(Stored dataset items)
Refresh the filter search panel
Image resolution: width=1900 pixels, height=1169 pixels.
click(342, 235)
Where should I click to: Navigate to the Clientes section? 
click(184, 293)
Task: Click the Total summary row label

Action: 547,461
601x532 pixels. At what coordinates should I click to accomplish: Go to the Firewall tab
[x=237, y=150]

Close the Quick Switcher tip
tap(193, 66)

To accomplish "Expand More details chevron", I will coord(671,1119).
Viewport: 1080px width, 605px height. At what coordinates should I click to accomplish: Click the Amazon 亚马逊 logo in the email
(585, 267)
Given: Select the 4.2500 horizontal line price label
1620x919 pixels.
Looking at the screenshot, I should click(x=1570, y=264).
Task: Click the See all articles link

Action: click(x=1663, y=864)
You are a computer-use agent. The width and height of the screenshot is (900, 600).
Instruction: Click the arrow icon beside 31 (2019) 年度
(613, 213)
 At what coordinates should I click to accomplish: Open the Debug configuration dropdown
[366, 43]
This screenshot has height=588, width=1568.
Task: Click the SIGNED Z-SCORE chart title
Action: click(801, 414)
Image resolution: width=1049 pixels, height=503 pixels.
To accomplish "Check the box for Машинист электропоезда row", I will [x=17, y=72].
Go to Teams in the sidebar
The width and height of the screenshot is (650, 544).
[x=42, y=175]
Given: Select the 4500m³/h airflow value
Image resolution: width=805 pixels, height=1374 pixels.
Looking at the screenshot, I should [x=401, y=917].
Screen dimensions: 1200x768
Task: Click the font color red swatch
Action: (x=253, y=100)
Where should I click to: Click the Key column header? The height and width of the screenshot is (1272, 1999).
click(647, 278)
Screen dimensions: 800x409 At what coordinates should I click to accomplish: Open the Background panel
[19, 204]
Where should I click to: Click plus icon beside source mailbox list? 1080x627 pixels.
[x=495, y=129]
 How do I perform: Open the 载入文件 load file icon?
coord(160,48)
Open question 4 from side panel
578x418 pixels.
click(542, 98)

**Task details**
Please copy out all of the data above again, replacing "At what coordinates should I click to accomplish" with "Which point should I click to complete" wherever it occurs and changing nothing else.

**Task solution**
Refresh the filter search panel
Image resolution: width=1900 pixels, height=1169 pixels.
click(342, 235)
Where should I click to: Navigate to the Clientes section? 
click(184, 293)
Task: Click the Total summary row label

Action: 547,461
601x532 pixels. Which point should I click to complete: Go to the Firewall tab
[x=237, y=150]

Close the Quick Switcher tip
tap(193, 66)

To accomplish "Expand More details chevron", I will coord(671,1119).
Viewport: 1080px width, 605px height. Which point should I click to complete: Click the Amazon 亚马逊 logo in the email
(585, 267)
Given: Select the 4.2500 horizontal line price label
1620x919 pixels.
Looking at the screenshot, I should click(x=1570, y=264).
Task: Click the See all articles link

Action: click(x=1663, y=864)
You are a computer-use agent. The width and height of the screenshot is (900, 600).
Instruction: Click the arrow icon beside 31 (2019) 年度
(613, 213)
 Which point should I click to complete: Open the Debug configuration dropdown
[366, 43]
This screenshot has height=588, width=1568.
Task: Click the SIGNED Z-SCORE chart title
Action: click(801, 414)
Image resolution: width=1049 pixels, height=503 pixels.
To accomplish "Check the box for Машинист электропоезда row", I will [x=17, y=72].
Go to Teams in the sidebar
The width and height of the screenshot is (650, 544).
[x=42, y=175]
Given: Select the 4500m³/h airflow value
Image resolution: width=805 pixels, height=1374 pixels.
Looking at the screenshot, I should [x=401, y=917].
Screen dimensions: 1200x768
Task: Click the font color red swatch
Action: (x=253, y=100)
Where should I click to: Click the Key column header? The height and width of the screenshot is (1272, 1999).
click(647, 278)
Screen dimensions: 800x409 Which point should I click to complete: Open the Background panel
[19, 204]
Where should I click to: Click plus icon beside source mailbox list? 1080x627 pixels.
[x=495, y=129]
 How do I perform: Open the 载入文件 load file icon?
coord(160,48)
Open question 4 from side panel
578x418 pixels.
click(542, 98)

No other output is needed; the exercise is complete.